Zachary K. Ochoa
People hear almost everywhere that a Bachelor’s Degree isn’t worth what it used to be. Unfortunately, this is more or less the truth. With the right study habits, luck with professors, and good time management, it is really not that difficult for a good student to get a competitive GPA. This does not bode well for the individual student because, frankly, there are a lot of good students out there. So the important question then becomes how undergraduate students can set themselves apart from their peers in an increasingly competitive world.
It’s not the most complicated thing in the world to do well in classes. Most of the standard college courses require nothing more than repetition and memorization in order to pass. However, to make a contribution of your own to your field of choice is a different matter entirely. If students want to set themselves apart in today’s academia, they should pursue options in undergraduate research.

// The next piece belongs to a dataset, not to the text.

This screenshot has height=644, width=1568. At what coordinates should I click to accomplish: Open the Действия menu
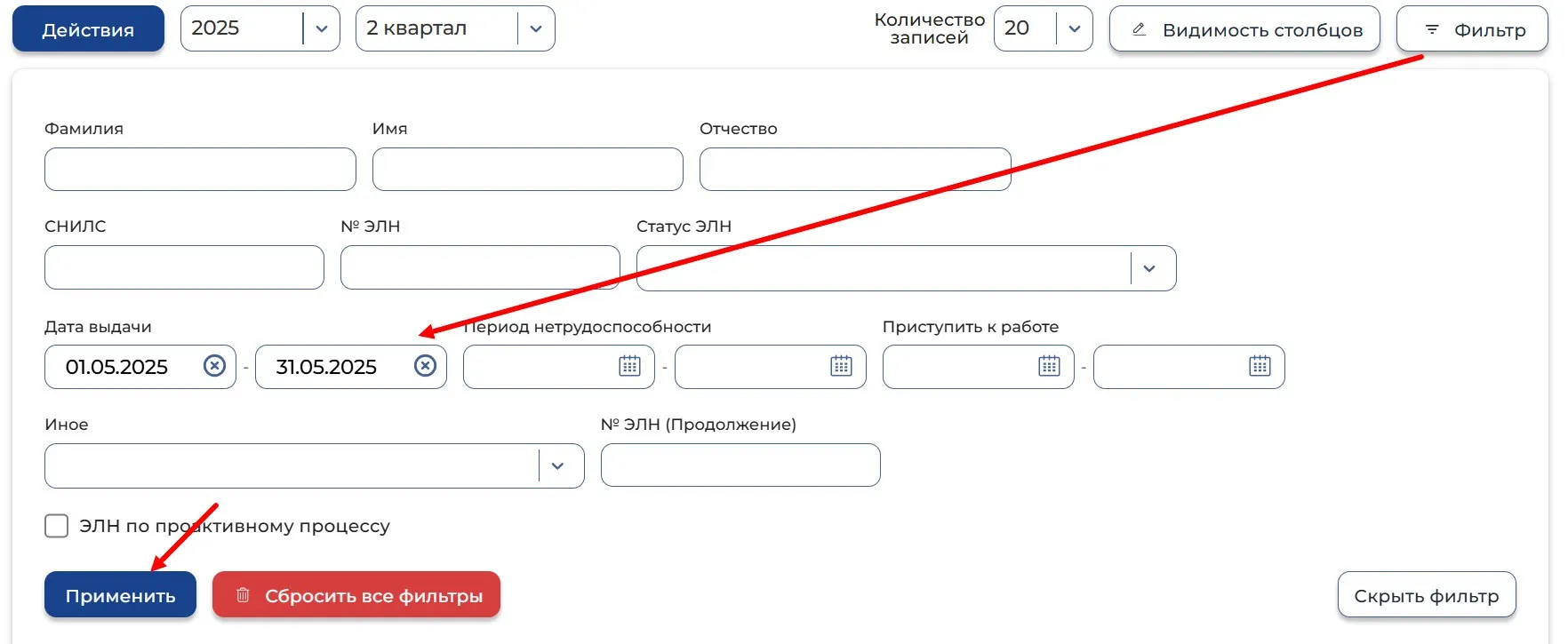tap(88, 29)
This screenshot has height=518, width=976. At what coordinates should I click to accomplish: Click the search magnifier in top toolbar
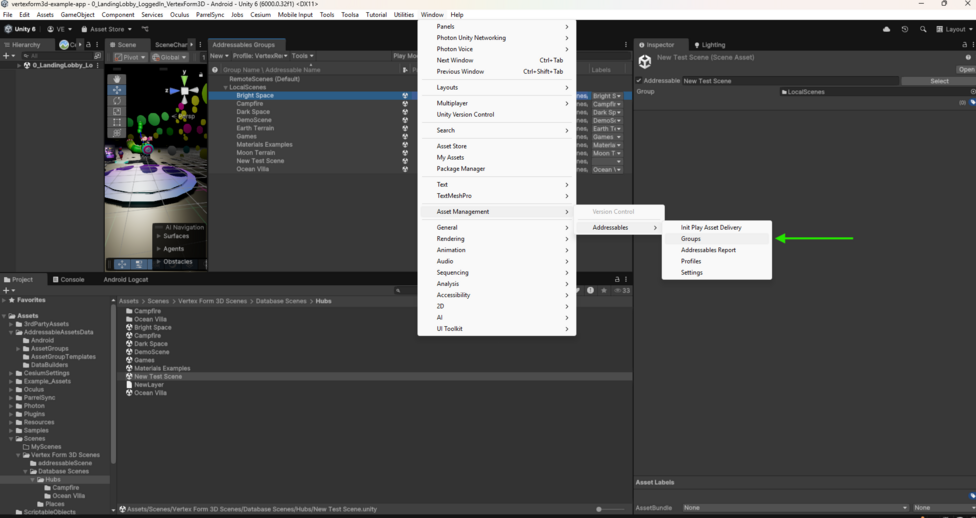point(923,29)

As an ambitious International Affairs major, I started out my career at James Madison University eager to stand out and go the extra mile. I did well in all of my classes but still felt that I could do more. The obvious next step was to pursue an internship. However, as a transfer student from a community college, that pathway was not very well emphasized. The answer for me actually came in the form of a class: Cross-National Research Skills. This is the class that JMU International Affairs majors take to learn how to conduct a research project. Taking this class instilled in me a passion for research; it was a clear-cut way to produce some real scholarly work and share it with the world. The curriculum vitae of a human sciences graduate that has publications on it is not a common thing for undergraduates; it’s even more uncommon than internship experience.
With all of this in mind, I have listed below five methods that have paid off for me and that I would recommend to anybody considering research:
- Check your College Catalog: Your department may offer an independent study course that pairs you with a professor. This is a great way to build a good professor-student relationship that will help you in the long term, as well as provide a great framework within which to conduct a research project.
- Check Out your University Honor’s Program: Some honor’s programs have a program in place for high-achieving students that want to do their own research. These research pursuits are typically much more demanding in terms of work load and time commitment and can even rival a Master’s Thesis in terms of achievement and prestige.
- Never let an A+ Paper Go to Waste: If you have written an extensive paper in your field that has received an excellent grade, keep it! There are ways to keep that paper working for you that go beyond the classroom. Search for undergraduate research journals that publish essays and theses like the ones you have saved and submit them to any journals for which your work meets the submission guidelines.
- Don’t Be Afraid to Do Some Independent Projects: Hard work pays off and so does initiative. If you have a project in mind that you would like to do, do it. Take your idea, find some research journals that fit your topic, check their submissions guidelines, and make sure your research manuscript fits the bill. If you do well, odds are that someone, somewhere will publish your paper and then you get a nice new addition to your résumé.
- Be Passionate About What You Do: If you love the work you are doing and are passionate about the subject, then you will produce work of a much higher caliber. Editors and professors can tell when you aren’t putting your all into a submission, and it will make it less likely for your research pursuits to meet with success. If you’re not going to do your best, then you will most likely not get the desired results.
These tips have helped me immensely in both my research and publication goals. I hope that you find them as useful as I did. Good luck in all of your research pursuits!